Published: Thursday, Oct. 15, 2009 - 12:00 am | Page 8B

CalPERS is in danger of losing $500 million on a New York real estate deal, the latest in a series of major investment setbacks.

The deal was costly to California's other big public pension fund, too. CalSTRS said it has already written off its $100 million investment.

The two funds were among the major investors in a group that purchased a Manhattan apartment complex called Peter Cooper Village and Stuyvesant Town for $5.4 billion in 2006.

The investment is about to go bust. The Wall Street Journal reported Wednesday that the complex, owned by a partnership led by Tishman Speyer Properties and BlackRock Inc., might soon go into default. Quoting anonymous sources, the paper said the partnership could run out of cash in two months. It also said the property's value has sunk to an estimated $2.1 billion.

Investors were banking on Tishman Speyer's ability to raise rents, even though most of the units are subject to New York rent controls.
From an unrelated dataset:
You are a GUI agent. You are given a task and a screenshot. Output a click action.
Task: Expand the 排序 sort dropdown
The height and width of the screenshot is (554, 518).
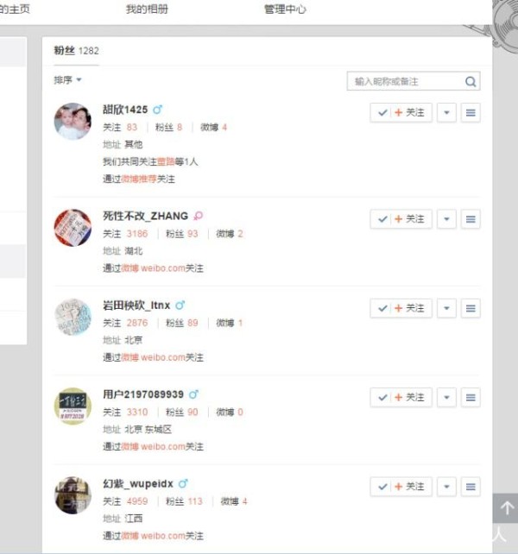point(67,80)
But the investment fell flat when the economy slowed.

Other big investors included the Government of Singapore Investment Corp. and the Church of England, according to the newspaper.

Clark McKinley, a spokesman for the California Public Employees' Retirement System, confirmed that the fund put $500 million into the project in November 2006.

He declined to say whether CalPERS has written off any of the investment but added that it has declined to increase its investment.

"We're not putting any more money in (the project) at this time," he said.

The California State Teachers' Retirement System wrote off its investment in the fiscal year that ended June 30, said spokeswoman Sherry Reser.

The two funds lost a combined $100 billion during the latest fiscal year. Much of the loss was in stocks and other financial instruments, but both funds have suffered hits to their real estate portfolios as well.

CalSTRS' real estate holdings fell 43 percent during the year. Meanwhile, CalPERS lost nearly $1 billion on one real estate deal alone, a massive housing investment known as LandSource, which went into bankruptcy reorganization.